Il y a des jours où je n'ai vraiment pas l'impression d'avoir volé la France...
Je suis arrivé au bureau à 7 heures. Petit tour aux cuisines et discussion (très sympa) avec quelques internes petitdéjeunant.
Brin de causette (rapide, rapide) avec la cheffe un peu stressée. Retour au bureau. Téléphone (il est 7 heures 25), une maman m'informe qu'elle est passée hier soir à la gendarmerie because menace et racket envers son fiston (25 euros sinon je te plante la spatule entre les deux yeux...). Descente à la Gengen qui confirme le dépôt de plainte et me demande de descendre (en bagnole, pas au fusil à pompe..) le présumé coupable dans la matinée. Ce sera l'affaire du CPE, car à 9 heures réunion de chefs d'établissements avec l'inspectrice de circonscription et c'est moi qui reçoit... (la cheffe stressée, c'est pour ça..).

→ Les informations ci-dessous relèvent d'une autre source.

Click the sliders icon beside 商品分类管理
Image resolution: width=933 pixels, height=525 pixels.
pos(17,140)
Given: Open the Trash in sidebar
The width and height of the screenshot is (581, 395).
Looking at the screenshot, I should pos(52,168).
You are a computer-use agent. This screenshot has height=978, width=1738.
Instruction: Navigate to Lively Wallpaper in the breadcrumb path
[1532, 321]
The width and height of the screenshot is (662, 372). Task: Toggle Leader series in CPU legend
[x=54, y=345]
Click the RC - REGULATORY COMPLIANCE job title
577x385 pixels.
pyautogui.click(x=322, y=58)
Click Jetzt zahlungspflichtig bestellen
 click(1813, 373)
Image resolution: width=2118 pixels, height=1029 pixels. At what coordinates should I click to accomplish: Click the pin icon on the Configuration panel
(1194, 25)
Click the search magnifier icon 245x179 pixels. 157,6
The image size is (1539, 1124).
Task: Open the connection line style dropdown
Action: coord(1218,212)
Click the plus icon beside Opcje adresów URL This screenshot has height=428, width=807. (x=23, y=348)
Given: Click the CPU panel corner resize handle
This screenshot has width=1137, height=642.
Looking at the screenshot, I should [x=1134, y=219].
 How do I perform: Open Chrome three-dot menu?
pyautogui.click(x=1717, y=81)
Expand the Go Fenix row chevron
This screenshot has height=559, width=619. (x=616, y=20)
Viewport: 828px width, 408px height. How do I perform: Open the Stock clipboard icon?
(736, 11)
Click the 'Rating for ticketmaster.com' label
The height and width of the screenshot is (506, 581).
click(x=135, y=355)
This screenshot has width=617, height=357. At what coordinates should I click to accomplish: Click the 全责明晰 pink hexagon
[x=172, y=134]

La réunion débute. 1/4 d'heure plus tard, coup de fil de la secrétaire. Je dois aller à la Gengen, les parents des 2 loustics sont là et ça chauffe un peu. Je vous prie de m'excuser, Madame, l'inspectrice, mais il faut que je vous quitte ... A la Gengen effectivement ça chauffe. Les deux papas en sont presque venus aux mains. Il a fallu mettre chaque famille dans des pièces séparées. Retour sur la tentative de racket. Bien entendu l'agresseur et surtout son père, jurent leurs grands dieux que ce n'est pas vrai alors que l'autre et sa mère hurlent le contraire. Au bout de 10 minutes, voyant que ça n'avance pas beaucoup, je demande à l'adjudant si je peux m'éclipser. Autorisation donnée, je file. Je reprendrai tout ça en fin d'après-midi. Je retrouve la réunion. 12 heures 30 repas avec les collègues. Enfin, repas, c'est vite dit. La vie scolaire m'informe qu'une gamine vient de s'éclater un genou en tombant dans un escalier. La consolation c'est qu'elle a fait ça toute seule, au moins il n'y aura pas de confrontation avec un présumé agresseur. SAMU, pompiers, etc, etc, etc...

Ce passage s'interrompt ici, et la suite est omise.